Superação através do esporte
– Cresci escutando que um dia poderia perder a visão. Então, naquele momento não imaginava que eu fosse entrar no esporte um dia, só estudava, fazia meu ensino fundamental, meu ensino médio. Tentei vestibular na faculdade federal e não passei. E eu me via sem (rumo): o que vou fazer agora? Perdi a visão total, fiquei muito triste, sem saber o que fazer. E foi quando o esporte apareceu na minha vida e foi nele que vi a saída de estar mudando de vida. Conhecendo pessoas maravilhosas que entraram na minha vida, como o Luiz (Henrique), que hoje é meu treinador e esposo, o Gabriel, que é meu guia.
Saída do Acre
– Como tudo era muito difícil e eu tinha um sonho, eu falava quando estava aí: “um dia quero participar de uma paralimpíada. Um dia quero viver do esporte”. Até então, eu não tinha investimento nenhum. Não recebia nada, não ganhava nada e foi tudo em busca de um sonho que eu tinha, que era pequeno na época. Eu queria um dia receber uma bolsa-atleta, participar de uma paralimpíada. Hoje já participei da quinta, ganhei seis medalhas em paralimpíadas. Nem imaginava ser medalhista um dia. Quando resolvi sair do Acre embusca de melhorar tudo isso foi pensando nisso. Primeiro passei por Cuiabá, em 2006, que fui pra lá foi onde conheci o Luiz. A gente ficou dois anos em Cuiabá. Depois da minha primeira paralimpíadas, de 2008 na China, a gente resolveu sair de Cuiabá e fomos pra Presidente Prudente, que é onde a gente está até hoje.
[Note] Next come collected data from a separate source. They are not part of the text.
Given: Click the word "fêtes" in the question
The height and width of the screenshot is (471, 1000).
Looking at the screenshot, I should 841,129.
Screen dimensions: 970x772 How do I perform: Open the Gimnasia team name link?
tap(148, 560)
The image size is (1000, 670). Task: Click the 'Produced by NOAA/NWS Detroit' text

Treinador e marido: relação de sucesso
– Deus faz tudo muito certo, coloca as pessoas certas na hora certa. Ele já me conhecia, nas competições ele já me via. Quando eu competia ainda pelo Acre ele sempre estava me vendo nas competições. Mas eu conheci mesmo quando chegue em Cuiabá, quando meu antigo treinador me apresentou. Jamais imaginava que íamos nos dar tão bem, a gente está aí até hoje. Quatro, cinco meses depois a gente já começou um relacionamento. Não atrapalha porque, além do Luiz ser treinador, meu esposo, ele também competiu comigo, ele também foi meu atleta-guia. Ele sentiu e sente tudo na pele o que eu sinto como atleta, então ele consegue me entender.
Frustração em Tóquio 2021
– A gente fica bastante frustrada porque foram cinco anos que a gente esperou pra estar ali, se preparou tanto e tinha quase que uma certeza que aquele ouro (100 metros T11) ia ser nosso. Então, só naquele momento mesmo a gente desanima. Mas foi por um momento muito curto. Tive um dia só de descanso e já tinha que ir pros 200 metros. Tinha a prova seguinte pela frente e tinha que esquecer tudo aquilo que aconteceu. Estava bem desanimada e foi nos 200 metros também lá em Tóquio que acabou nos presenteando com a medalha de bronze.
Relação com os pais apesar da distância
– Muito próxima. Minha mãe é uma grande torcedora, tanto ela como meu pai. Minha família em geral, minha vó, minhas tias. A comemoração deles é muito importante, motiva muito a gente. Ter a minha mãe e o Luiz (marido e treinador) na arquibancada do Stade de France torcendo pra mim, vibrando, aquilo ali é inexplicável, não tem preço.
Mensagem para atletas e futuro no esporte
– Você tem que acreditar em você mesma. Não importa o que os outros pensam, o que os outros vão determinar, colocar limites sobre você porque nem você sabe dos seus próprios limites. Assim como não sei dos meus. Eu falava que ia parar no Rio (de Janeiro), falava que ia parar em Tóquio e cheguei em Paris em 2024. E não falo mais se vou continuar, se vou parar porque nem eu sei. Então, o meu futuro pertence ao Criador.